FredEckert · October 5, 2022, 6:21pm

Hello All,

Expanding on @Tony_Kao’s Minimal Cortex-R5 example on BBAI-64, I would like to use the R5 core to toggle a gpio pin. I have studied @benedict.hewson’s pinmux spreadsheet and read the Beaglebone cookbook but, I must admit, I am totally perplexed as to how to connect a gpio pin to the R5 core. Does anyone have some pointers as to how to make this happen?

I don’t even know if this is possible but, I expect it should be possible.

I have the A72 cores (libgpiod) toggling pin P9_14 and can see jitter. With the R5, I’m hoping for real-time io performance.

Thanks,
Fred Eckert

kaelinl · October 6, 2022, 7:38am

I haven’t gotten to the point in my current project where I’m working on GPIO, so I don’t yet have a self-contained sample or even definitive references. But I figure I can provide some general pointers if it’s helpful.

On hosted Linux, the BeagleBoard crew and/or TI has configured the appropriate driver to expose available ports via userspace APIs. What those drivers do internally is perform memory accesses which map in hardware to particular I/O configuration registers. E.g., logically, there’s a memory address somewhere which you can write a “1” to and it’ll set your chosen pin to a logic-level high, or a “0” and it’ll set it low.
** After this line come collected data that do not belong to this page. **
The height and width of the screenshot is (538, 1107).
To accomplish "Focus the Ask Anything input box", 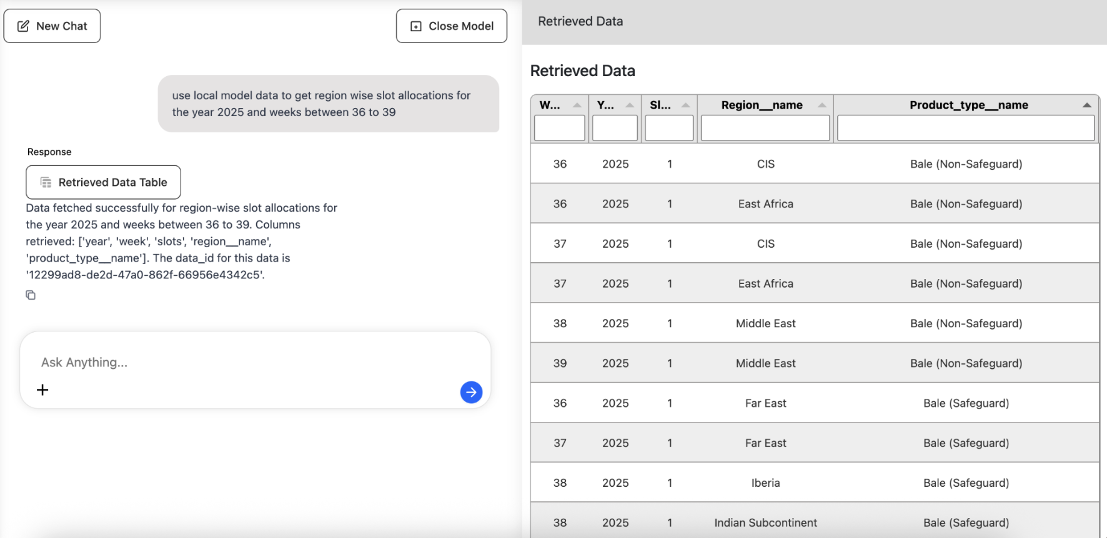I will click(250, 363).
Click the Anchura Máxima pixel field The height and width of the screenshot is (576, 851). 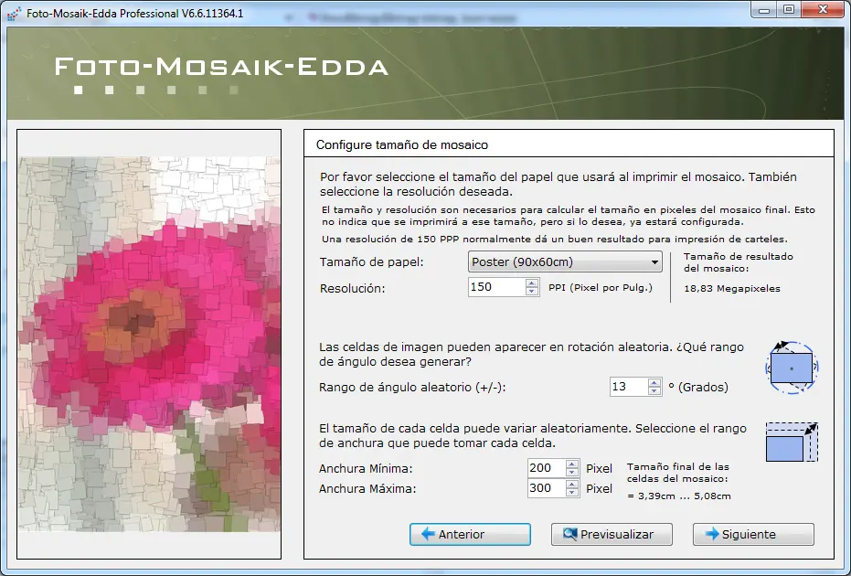[x=546, y=488]
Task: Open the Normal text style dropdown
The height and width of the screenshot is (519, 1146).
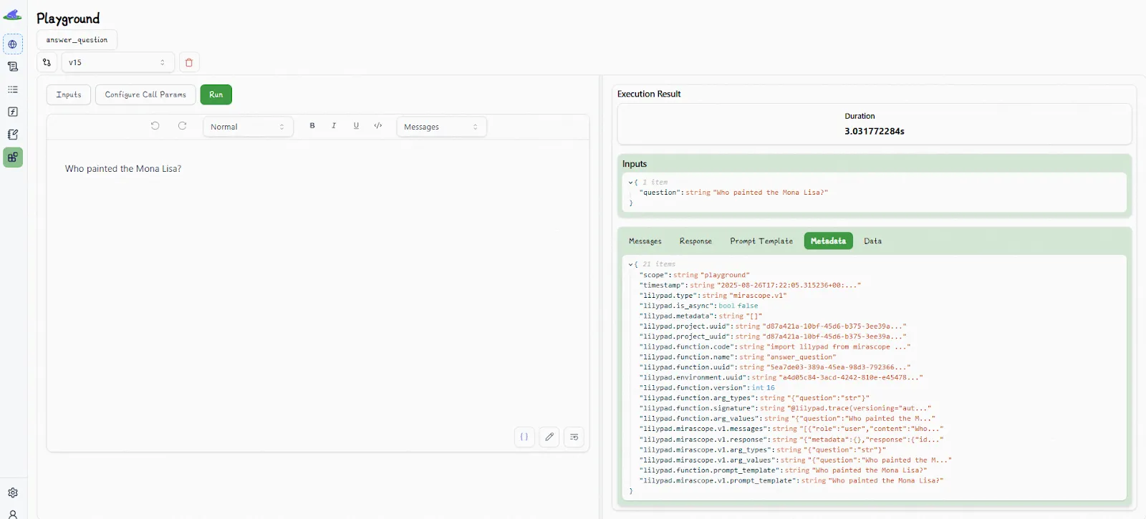Action: point(247,127)
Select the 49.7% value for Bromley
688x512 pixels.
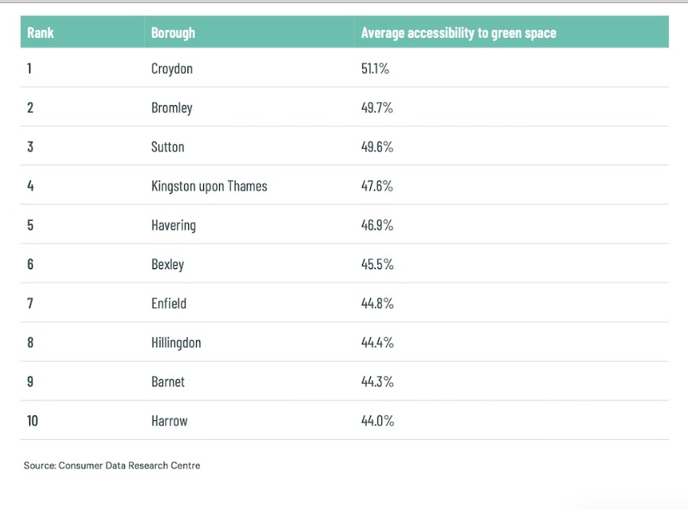click(377, 108)
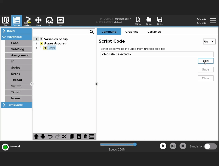Click the Speed slider handle
Screen dimensions: 219x166
[135, 144]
When you ask the kernel to set the pin high, it’s just writing to the appropriate memory address.

In practice, there’s some configuration the driver needs to do to tell the pin what mode to operate in – in this case, pure digital output. Other modes include a digital input, or a more specialized function like SPI or UART. Most pins have many alternate functions they can be configured for.
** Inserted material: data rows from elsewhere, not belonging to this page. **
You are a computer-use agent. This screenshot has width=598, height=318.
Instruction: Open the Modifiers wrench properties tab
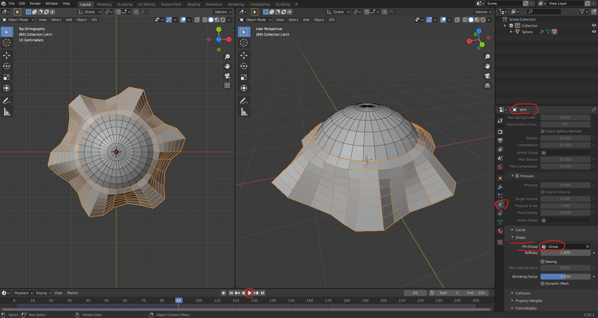coord(500,187)
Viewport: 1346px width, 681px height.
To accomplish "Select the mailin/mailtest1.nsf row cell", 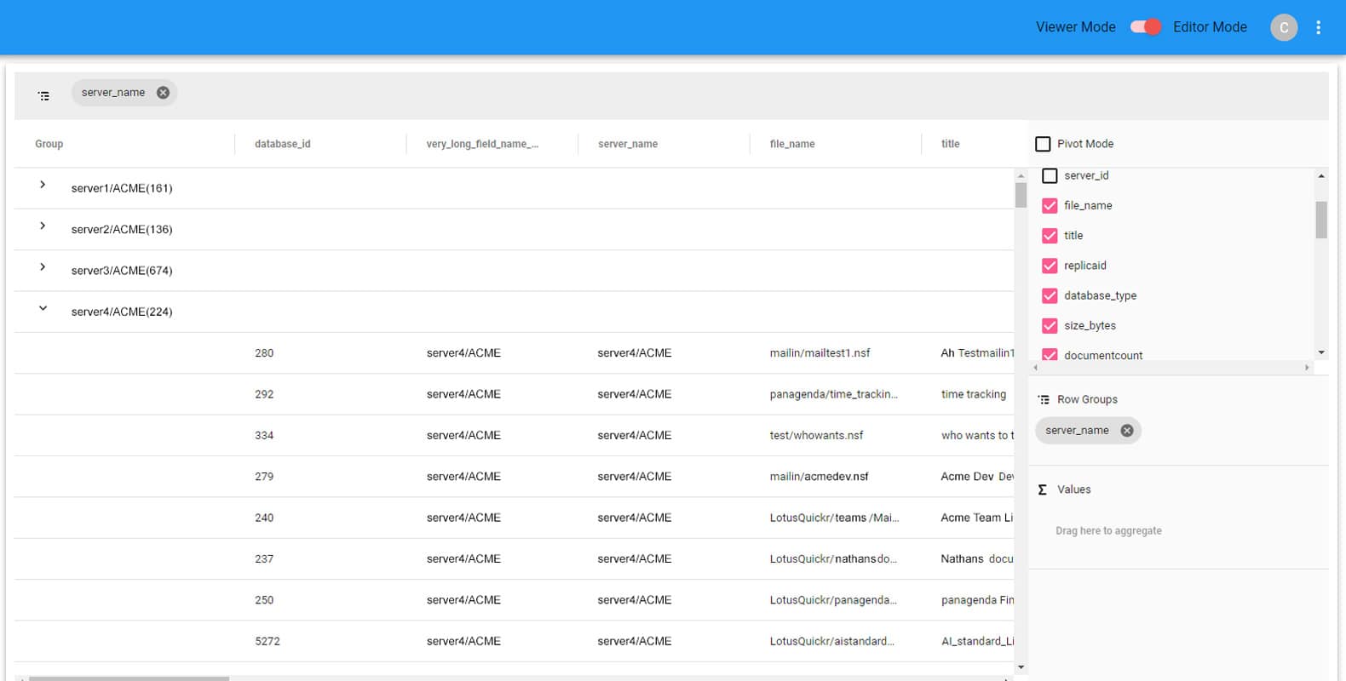I will (x=820, y=353).
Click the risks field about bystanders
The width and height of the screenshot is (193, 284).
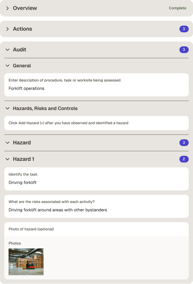97,206
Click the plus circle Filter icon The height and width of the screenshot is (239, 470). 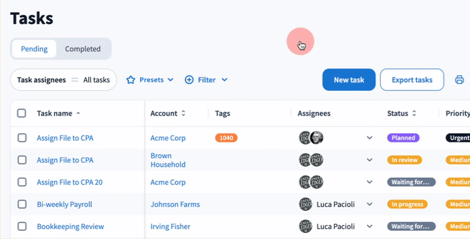(189, 79)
So, without the Linux kernel driver in place, you’ll have to do this “register-prodding” yourself. This means checking the chip’s documentation to understand which registers need to have their values changed and what those registers’ memory addresses are.

If you leave the relevant pins in the Linux device tree, the kernel might do you a favor and pre-configure the pins so that all you have to do is set their desired output value. I’d personally avoid the race condition that presents but it’s a possibility.

At a quick glance, section 12.1.2.4 of the Technical Reference Manual for the TDA4VM outlines the process of configuring a pin’s mode and setting its output state. There’s a different section which gives the actual memory addresses of the relevant registers. The process doesn’t look too bad so long as you identify the right register for your pin.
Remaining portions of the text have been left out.